Task statement - Repeat word for word, please, only the lines from the one that includes "Image resolution: width=298" through the final line of the data.

Records for processing -

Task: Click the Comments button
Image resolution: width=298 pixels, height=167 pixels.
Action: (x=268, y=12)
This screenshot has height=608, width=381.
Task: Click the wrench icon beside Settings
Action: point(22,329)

Written answer -
Image resolution: width=298 pixels, height=167 pixels.
Action: (x=268, y=12)
This screenshot has height=608, width=381.
Task: Click the wrench icon beside Settings
Action: point(22,329)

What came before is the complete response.